Danke für die Antworten. Das ein Unabkömmlichkeitsschreiben ans Land gestellt werden muss war mir bekannt, ebenso das ein KDV-Antrag zum Zivildienst führen könnte. Stelle die Frage nochmal anders:
Zumeist wäre der Antrag (wegen der Unabkömmlichstellung) an die Kommune und nicht an das Land zu richten (Stattstaaten mal ausgenommen).
Wenn ich ein Schreiben aufsetze mit dem ich mich auf das Gleichberechtigungsgesetz
Vergiss bitte diesen Unsinn. Das AGG hat damit wirklich
nichts zu tun.
und das Gesetz mit dem Dienst an der Waffe berufe, hätte das nach Erhalt eines Einberufungsschreibens noch Sinn?

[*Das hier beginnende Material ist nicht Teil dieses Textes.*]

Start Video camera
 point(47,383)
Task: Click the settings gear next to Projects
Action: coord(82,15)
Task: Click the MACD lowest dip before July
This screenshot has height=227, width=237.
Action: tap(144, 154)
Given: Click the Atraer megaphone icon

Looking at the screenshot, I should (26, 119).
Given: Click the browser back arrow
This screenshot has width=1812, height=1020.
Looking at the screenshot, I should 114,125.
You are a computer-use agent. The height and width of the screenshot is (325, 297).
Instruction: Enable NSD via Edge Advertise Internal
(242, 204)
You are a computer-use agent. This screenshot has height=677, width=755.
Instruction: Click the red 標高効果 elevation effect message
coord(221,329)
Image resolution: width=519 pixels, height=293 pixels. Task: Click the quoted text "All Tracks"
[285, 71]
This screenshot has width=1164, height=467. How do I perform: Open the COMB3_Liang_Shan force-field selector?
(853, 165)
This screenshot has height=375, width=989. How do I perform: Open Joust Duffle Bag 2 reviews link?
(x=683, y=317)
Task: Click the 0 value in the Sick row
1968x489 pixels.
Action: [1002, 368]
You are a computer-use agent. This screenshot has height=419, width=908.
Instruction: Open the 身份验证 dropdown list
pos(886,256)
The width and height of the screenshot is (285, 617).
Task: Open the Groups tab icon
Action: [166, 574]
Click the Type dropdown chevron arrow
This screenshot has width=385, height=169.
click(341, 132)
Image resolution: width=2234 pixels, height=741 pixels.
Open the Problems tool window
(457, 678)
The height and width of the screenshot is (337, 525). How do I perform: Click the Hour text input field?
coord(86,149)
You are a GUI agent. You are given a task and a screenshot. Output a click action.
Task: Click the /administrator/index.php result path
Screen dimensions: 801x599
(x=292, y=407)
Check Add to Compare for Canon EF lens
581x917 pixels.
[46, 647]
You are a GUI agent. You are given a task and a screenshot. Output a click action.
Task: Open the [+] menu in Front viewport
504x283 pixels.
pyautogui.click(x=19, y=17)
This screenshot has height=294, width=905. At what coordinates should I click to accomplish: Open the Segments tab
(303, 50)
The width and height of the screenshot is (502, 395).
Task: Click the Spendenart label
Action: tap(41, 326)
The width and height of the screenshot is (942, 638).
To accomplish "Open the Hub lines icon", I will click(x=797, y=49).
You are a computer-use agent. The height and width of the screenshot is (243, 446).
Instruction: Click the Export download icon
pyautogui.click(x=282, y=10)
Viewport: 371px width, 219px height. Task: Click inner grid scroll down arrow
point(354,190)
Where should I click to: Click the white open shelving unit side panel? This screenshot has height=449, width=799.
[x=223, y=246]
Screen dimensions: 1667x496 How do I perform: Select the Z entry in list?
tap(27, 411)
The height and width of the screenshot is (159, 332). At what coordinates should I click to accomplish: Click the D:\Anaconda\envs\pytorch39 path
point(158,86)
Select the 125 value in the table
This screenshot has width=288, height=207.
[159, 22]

Nochmal: Ein KDV-Antrag kann jederzeit gestellt werden.
Oder soll ich jetzt Widerspruch gegen das Ergebnis einlegen und dann ein Schreiben anfügen wo ich mich auf diese beiden Gesetze und meine aktuellen Lebenstsände anspreche?
Du bist irgendwie total auf dem Holzweg. Entweder legst du jetzt Widerspruch ein und ziehst das Widerspruchsverfahren durch (was sich ja anbieten würde) oder du machst das nur um Zeit zu gewinnen u7nd machst danach etwas sinnvolles (eine Uk-Stellung zu erreichen kann sinnvoll sein) oder du beantragst die Anerkennung als Kriegsdienstverweigerer (um dann ziemlich sicher Zivildienst leisten zu müssen)
oder du machst dich mit irgend einem bekloppten Schreiben nach dem AG (dess Sinn du offenbar nicht verstanden hast) lächerlich.